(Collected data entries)
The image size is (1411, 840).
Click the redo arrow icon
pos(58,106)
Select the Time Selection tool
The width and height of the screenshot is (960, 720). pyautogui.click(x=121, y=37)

> Problem
Transcribe every line of the records above word for word, with nothing added or changed.

> Answer
The image size is (1411, 840).
Click the redo arrow icon
pos(58,106)
Select the Time Selection tool
The width and height of the screenshot is (960, 720). pyautogui.click(x=121, y=37)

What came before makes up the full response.